Tag Archives: cisco firewall

Secure EMail and Exchange 2003

I’m not a fan of Outlook. I think it is bloated, slow, and prone to any number of issues. That’s me. I like a nice, compact, fast email client that lets me get through all my email quickly. I’ve always liked Outlook Express and wondered why more people don’t pay any attention to it.

I work in linux a lot as well these days. I’m just finding after years of Microsoft that I really like linux. It is my base OS and I run VMWare or RDP sessions to manage my Microsoft shop.

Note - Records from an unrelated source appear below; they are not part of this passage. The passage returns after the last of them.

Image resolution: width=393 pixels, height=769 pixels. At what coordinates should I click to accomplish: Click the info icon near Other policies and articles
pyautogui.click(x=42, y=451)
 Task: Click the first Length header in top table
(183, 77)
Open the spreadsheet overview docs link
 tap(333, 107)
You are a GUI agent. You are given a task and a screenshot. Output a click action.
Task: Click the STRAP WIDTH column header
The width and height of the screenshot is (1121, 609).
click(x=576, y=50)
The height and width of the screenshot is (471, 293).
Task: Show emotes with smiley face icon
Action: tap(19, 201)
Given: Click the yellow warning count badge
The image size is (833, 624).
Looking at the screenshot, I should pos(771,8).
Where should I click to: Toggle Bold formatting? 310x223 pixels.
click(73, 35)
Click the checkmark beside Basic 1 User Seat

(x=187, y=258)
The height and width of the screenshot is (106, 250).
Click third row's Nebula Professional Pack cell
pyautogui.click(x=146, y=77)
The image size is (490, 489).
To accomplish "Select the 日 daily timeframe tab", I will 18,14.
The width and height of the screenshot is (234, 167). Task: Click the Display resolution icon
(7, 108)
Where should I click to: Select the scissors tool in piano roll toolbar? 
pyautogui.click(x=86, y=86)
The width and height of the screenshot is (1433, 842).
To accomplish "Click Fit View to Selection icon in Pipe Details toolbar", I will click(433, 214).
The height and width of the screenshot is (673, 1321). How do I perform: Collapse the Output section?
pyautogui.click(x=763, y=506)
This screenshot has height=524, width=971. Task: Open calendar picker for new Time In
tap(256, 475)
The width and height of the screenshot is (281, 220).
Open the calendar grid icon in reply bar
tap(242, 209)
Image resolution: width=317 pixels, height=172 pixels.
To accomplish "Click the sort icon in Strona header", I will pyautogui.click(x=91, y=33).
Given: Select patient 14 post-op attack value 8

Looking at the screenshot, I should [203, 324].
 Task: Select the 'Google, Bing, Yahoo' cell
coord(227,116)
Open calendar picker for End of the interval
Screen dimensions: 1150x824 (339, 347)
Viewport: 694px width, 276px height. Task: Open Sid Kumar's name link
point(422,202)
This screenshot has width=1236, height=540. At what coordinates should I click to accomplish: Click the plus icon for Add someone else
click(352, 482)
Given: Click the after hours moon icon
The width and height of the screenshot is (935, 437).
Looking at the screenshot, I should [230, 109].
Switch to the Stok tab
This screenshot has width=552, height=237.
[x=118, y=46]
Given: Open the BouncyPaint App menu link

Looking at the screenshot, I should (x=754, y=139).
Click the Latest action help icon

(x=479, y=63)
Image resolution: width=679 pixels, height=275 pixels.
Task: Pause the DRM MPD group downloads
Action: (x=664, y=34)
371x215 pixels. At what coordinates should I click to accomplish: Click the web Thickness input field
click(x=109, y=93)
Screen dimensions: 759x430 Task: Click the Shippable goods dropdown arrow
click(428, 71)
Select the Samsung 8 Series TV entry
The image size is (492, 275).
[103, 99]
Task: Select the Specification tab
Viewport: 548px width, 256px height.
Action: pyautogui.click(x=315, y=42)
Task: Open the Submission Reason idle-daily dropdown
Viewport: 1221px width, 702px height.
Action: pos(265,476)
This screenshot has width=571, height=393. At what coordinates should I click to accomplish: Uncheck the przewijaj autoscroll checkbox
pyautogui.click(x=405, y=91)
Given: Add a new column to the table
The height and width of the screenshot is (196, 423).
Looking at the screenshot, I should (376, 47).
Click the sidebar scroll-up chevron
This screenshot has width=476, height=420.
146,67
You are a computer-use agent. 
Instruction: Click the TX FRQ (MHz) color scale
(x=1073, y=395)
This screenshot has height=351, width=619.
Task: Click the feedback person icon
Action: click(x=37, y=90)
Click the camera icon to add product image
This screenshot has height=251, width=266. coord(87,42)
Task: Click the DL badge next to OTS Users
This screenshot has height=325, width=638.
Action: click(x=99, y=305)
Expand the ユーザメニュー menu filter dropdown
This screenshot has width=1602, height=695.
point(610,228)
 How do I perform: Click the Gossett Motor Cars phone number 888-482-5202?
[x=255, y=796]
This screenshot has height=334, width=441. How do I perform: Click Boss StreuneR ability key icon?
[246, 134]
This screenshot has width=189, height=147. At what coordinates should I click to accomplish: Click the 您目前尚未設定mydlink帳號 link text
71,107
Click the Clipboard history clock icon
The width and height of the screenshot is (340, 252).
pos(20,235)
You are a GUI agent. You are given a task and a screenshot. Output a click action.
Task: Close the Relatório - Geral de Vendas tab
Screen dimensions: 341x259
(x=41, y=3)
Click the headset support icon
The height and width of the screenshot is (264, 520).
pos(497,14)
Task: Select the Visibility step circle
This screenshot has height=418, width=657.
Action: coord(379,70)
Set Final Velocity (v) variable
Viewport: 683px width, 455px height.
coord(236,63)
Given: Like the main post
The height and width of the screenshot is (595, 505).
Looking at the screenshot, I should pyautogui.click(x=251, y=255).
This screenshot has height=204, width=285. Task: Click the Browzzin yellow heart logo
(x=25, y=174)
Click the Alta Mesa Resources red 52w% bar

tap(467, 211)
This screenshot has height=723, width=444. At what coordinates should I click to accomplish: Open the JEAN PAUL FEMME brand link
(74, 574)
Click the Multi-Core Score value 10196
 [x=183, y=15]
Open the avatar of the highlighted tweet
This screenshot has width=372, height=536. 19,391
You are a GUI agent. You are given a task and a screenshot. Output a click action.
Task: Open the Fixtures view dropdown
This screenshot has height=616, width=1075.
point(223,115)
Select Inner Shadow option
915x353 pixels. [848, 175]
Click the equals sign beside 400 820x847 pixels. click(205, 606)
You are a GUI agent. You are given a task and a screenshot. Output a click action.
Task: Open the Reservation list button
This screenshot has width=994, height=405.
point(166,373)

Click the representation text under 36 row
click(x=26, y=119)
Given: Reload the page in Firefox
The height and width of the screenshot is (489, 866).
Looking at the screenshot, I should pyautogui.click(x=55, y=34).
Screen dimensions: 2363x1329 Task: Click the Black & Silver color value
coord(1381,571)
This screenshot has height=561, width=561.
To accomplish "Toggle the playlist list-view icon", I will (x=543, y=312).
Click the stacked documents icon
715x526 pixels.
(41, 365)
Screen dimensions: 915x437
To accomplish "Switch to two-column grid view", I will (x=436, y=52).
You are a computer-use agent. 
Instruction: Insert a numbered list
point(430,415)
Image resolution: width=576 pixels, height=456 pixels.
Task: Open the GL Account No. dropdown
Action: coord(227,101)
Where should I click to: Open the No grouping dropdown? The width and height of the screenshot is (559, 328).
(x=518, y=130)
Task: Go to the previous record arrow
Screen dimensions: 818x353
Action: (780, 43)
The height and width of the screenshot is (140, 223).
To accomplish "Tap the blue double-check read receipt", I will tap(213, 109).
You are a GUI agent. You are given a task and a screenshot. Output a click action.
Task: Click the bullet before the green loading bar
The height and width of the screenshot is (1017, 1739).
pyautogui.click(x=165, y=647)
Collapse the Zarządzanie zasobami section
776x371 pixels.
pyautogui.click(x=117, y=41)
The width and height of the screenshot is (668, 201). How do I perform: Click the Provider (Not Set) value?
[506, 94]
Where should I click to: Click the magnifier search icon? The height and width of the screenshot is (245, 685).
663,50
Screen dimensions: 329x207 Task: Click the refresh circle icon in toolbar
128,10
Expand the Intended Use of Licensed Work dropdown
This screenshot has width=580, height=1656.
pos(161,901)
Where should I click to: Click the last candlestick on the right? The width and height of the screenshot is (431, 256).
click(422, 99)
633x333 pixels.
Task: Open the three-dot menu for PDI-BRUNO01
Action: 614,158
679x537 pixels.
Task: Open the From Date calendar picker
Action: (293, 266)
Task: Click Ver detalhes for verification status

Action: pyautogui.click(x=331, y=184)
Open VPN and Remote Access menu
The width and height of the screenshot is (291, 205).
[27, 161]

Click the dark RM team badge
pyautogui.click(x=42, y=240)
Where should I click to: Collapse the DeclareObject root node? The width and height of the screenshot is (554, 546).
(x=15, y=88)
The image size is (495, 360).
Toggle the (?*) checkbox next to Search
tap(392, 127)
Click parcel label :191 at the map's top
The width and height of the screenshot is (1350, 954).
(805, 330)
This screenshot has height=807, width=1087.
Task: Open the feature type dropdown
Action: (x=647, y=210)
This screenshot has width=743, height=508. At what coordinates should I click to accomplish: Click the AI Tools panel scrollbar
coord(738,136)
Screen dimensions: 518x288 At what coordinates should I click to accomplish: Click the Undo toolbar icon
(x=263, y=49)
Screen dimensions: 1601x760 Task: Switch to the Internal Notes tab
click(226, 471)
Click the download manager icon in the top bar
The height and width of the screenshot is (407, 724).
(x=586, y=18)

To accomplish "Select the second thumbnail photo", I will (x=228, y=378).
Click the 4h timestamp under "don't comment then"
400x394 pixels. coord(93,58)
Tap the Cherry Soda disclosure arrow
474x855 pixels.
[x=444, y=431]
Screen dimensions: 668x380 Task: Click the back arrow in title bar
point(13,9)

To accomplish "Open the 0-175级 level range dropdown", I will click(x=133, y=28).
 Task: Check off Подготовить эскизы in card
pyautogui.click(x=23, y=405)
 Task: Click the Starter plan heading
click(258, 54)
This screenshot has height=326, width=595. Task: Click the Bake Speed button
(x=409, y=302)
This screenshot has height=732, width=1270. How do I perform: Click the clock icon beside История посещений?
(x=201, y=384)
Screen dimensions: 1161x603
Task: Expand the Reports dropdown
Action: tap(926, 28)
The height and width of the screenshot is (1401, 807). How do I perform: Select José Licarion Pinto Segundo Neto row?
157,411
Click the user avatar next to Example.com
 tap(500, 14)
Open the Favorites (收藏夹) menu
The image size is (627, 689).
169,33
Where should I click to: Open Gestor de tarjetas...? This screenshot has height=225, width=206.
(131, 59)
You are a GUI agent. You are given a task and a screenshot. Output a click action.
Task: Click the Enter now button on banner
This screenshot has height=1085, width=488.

I’ve been wanting to use a simple POP or IMAP client to check my mail when I’m traveling, have poor connectivity, etc. My company has many people overseas on very slow and highly contended VSAT connections. I don’t like passing my credentials in plain text.

I applied a secure certificate to the virtual POP3, IMAP, and SMTP servers on our Exchange 2003 front ends. I opened the appropriate firewall ports, and voila we had secure IMAP and POP3. SMTP was a little weird.

Exchange does not use a separate port for secure SMTP. It uses port 25 for everything. This works out fine. When you configure your client, choose TLS and not SSL. Make sure it is port 25. You can confirm your email was sent encrypted by looking at the header (send yourself a test). It will say the email was received by your smtp server in an encrypted session.

One last gotcha – the secure SMTP worked inside the firewall and not outside. When using telnet into the mail server on port 25 from the inside, an EHLO issued a full string of options, including STARTTLS. Outside the firewall, these options were only a string of XXXX’s. Cisco firewalls using inspect ESMTP statements filter out the STARTTLS option. This also causes the client to fail with an error stating the STARTLS is not offered. Remove the ip inspect esmtp statement and all will be well.

Outlook and Outlook Express use SMTP 25 and the SSL option, not TLS. Any other client, choose TLS.

Clients tested: Thunderbird, Evolution, Outlook Express

Note: if you are using Outlook or Evolution you might consider using the rpc/https built into these two clients.